Work required
Please return only the lines from the one showing "Click 플러스제로9 purple dot in W25 column" to the end of the entries, keeping both ends and dropping every picture.

***

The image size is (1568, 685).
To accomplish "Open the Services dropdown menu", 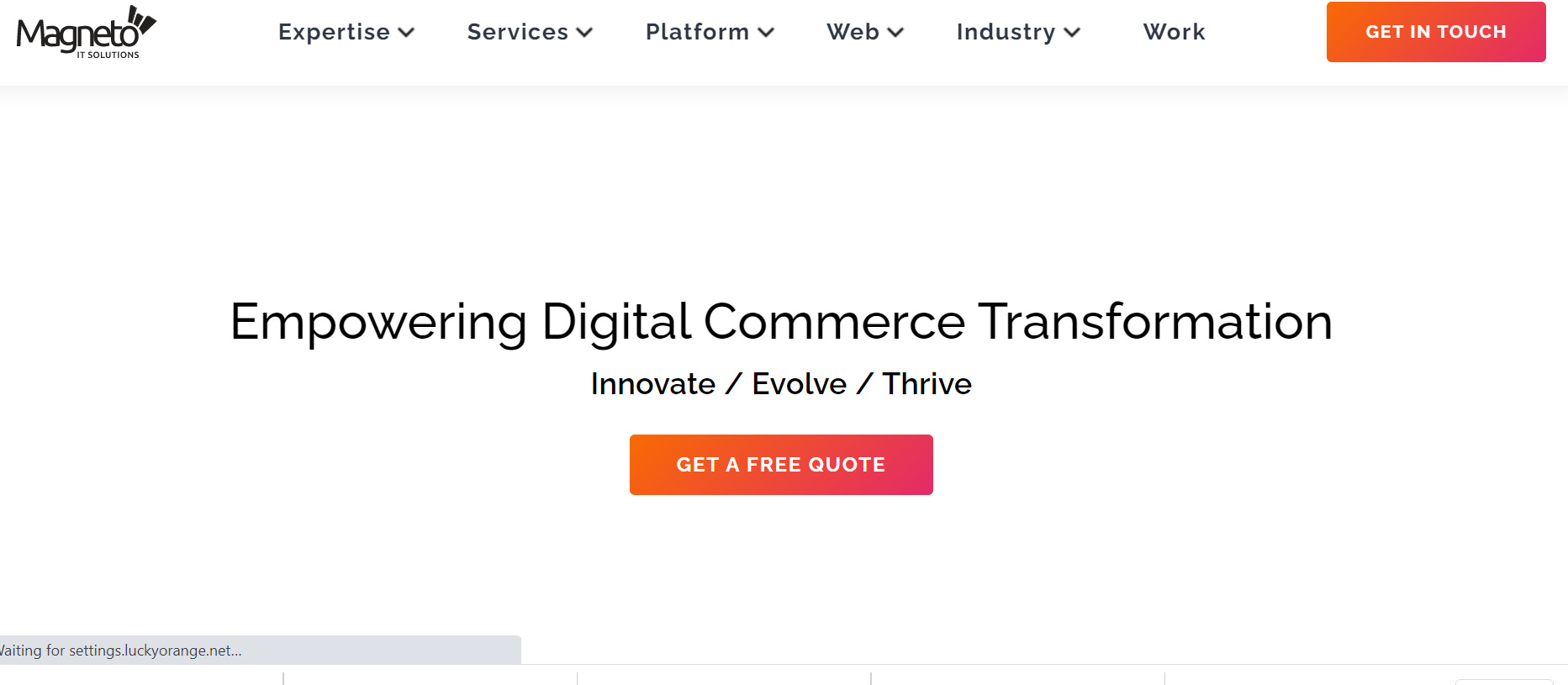I will [518, 32].

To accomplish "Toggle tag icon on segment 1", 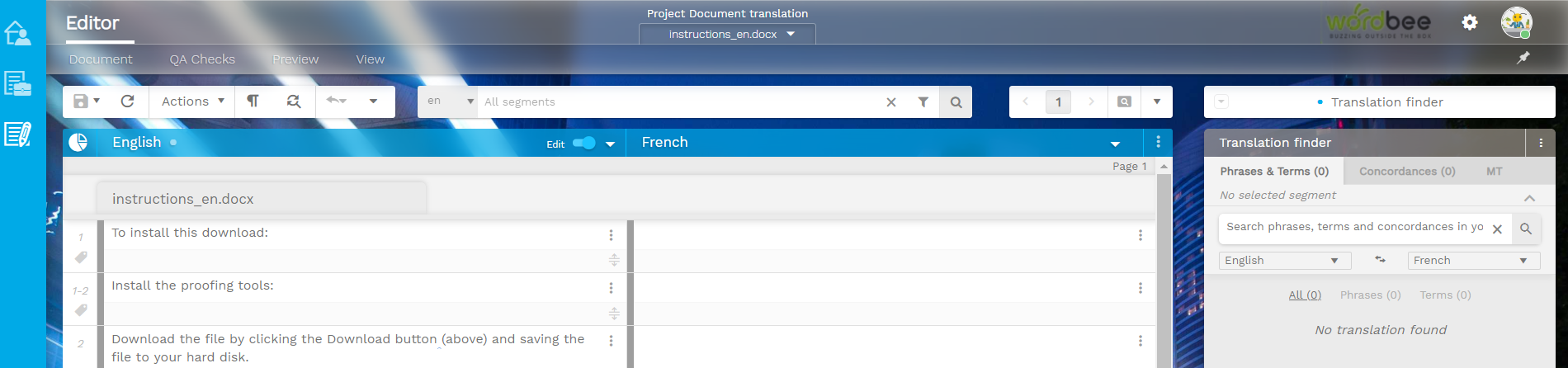I will [x=81, y=257].
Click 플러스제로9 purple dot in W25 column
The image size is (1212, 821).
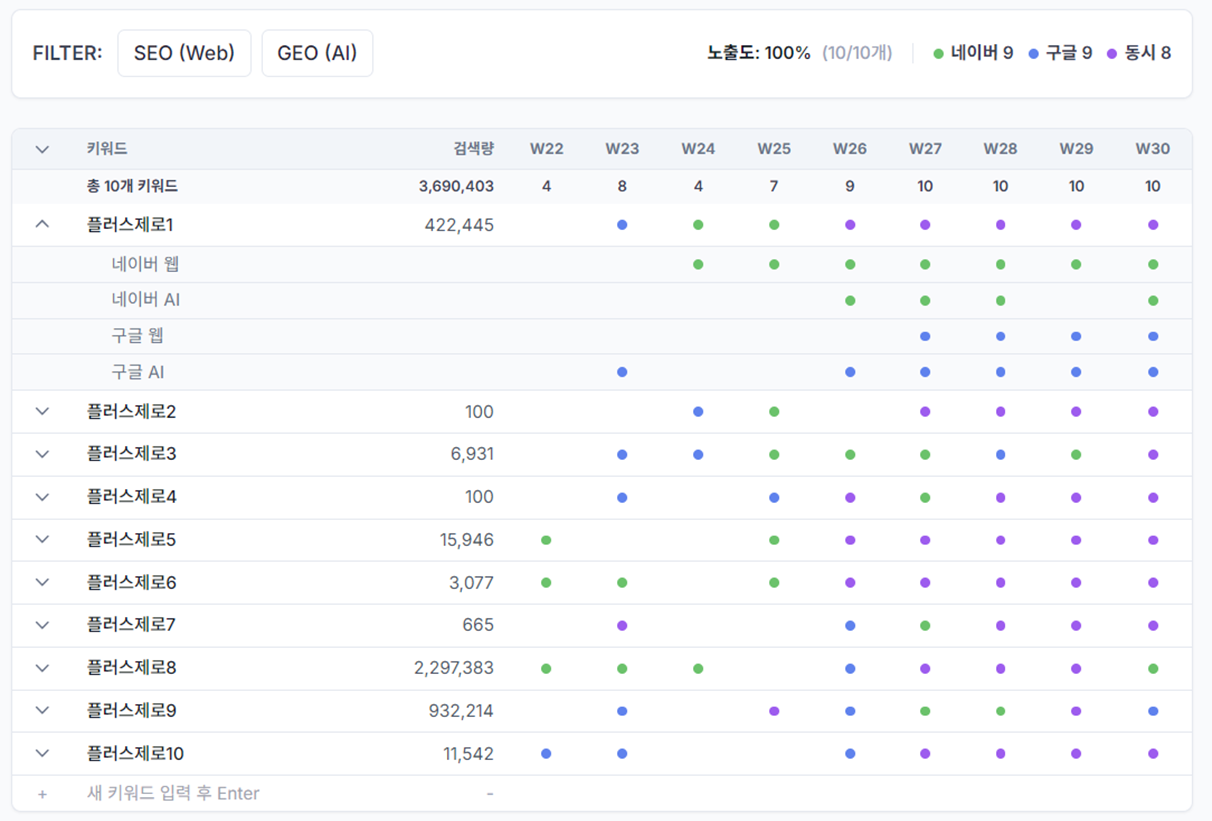pos(774,711)
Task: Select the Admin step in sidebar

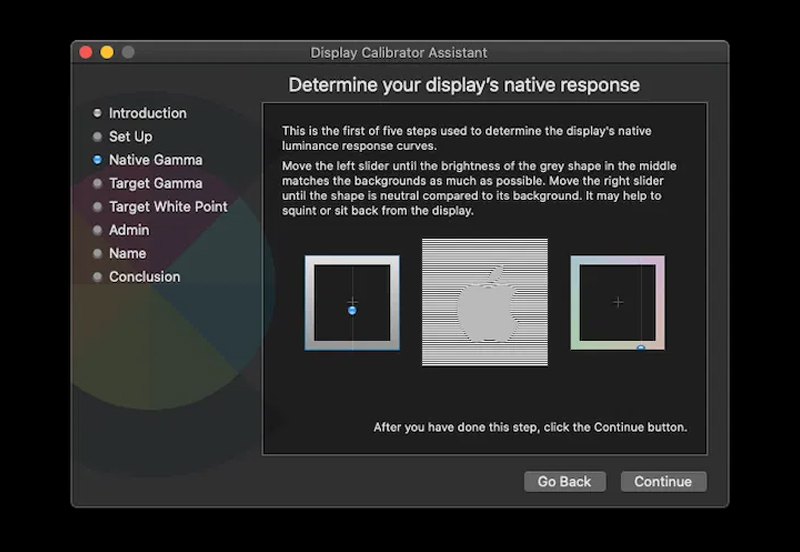Action: pos(128,230)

***

Answer to the exercise
Click 플러스제로9 purple dot in W25 column
The image size is (1212, 821).
pos(774,711)
Task: Select the Admin step in sidebar

Action: pos(128,230)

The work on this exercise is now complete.